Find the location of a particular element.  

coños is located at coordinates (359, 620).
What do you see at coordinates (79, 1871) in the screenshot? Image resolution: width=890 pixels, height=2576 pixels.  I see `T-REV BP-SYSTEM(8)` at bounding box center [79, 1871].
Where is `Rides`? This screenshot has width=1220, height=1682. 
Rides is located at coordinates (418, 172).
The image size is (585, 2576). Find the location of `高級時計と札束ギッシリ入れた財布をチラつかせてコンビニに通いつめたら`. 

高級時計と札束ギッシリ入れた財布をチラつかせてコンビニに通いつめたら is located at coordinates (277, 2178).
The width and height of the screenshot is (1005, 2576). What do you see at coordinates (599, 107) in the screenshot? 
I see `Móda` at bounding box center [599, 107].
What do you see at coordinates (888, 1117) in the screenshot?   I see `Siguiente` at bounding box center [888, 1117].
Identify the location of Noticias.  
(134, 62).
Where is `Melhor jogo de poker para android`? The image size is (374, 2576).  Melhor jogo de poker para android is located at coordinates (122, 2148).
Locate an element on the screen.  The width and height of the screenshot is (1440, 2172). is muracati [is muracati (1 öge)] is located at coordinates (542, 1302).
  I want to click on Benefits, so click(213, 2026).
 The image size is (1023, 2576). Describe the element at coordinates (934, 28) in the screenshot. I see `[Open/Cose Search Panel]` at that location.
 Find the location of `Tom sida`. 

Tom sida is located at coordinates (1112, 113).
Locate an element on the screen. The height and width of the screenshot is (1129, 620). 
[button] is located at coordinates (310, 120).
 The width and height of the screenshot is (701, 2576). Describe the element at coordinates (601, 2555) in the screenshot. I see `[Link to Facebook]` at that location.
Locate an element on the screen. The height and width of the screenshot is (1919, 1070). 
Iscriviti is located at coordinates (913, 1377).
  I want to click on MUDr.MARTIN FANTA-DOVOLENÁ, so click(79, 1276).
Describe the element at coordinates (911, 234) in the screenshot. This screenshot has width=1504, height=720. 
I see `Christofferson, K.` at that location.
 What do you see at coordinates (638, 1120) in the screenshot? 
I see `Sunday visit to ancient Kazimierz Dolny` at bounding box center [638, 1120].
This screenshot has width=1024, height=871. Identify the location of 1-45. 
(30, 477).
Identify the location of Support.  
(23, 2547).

•••

**What is required:**
Please copy the data above word for word, from its very start down to and including the line that contains "coordinates (122, 2148).".

**Solution to the problem:**
Find the location of a particular element.  

coños is located at coordinates (359, 620).
What do you see at coordinates (79, 1871) in the screenshot? Image resolution: width=890 pixels, height=2576 pixels.  I see `T-REV BP-SYSTEM(8)` at bounding box center [79, 1871].
Where is `Rides`? This screenshot has width=1220, height=1682. 
Rides is located at coordinates (418, 172).
The image size is (585, 2576). Find the location of `高級時計と札束ギッシリ入れた財布をチラつかせてコンビニに通いつめたら`. 

高級時計と札束ギッシリ入れた財布をチラつかせてコンビニに通いつめたら is located at coordinates (277, 2178).
The width and height of the screenshot is (1005, 2576). What do you see at coordinates (599, 107) in the screenshot? 
I see `Móda` at bounding box center [599, 107].
What do you see at coordinates (888, 1117) in the screenshot?   I see `Siguiente` at bounding box center [888, 1117].
Identify the location of Noticias.  
(134, 62).
Where is `Melhor jogo de poker para android`? The image size is (374, 2576).  Melhor jogo de poker para android is located at coordinates (122, 2148).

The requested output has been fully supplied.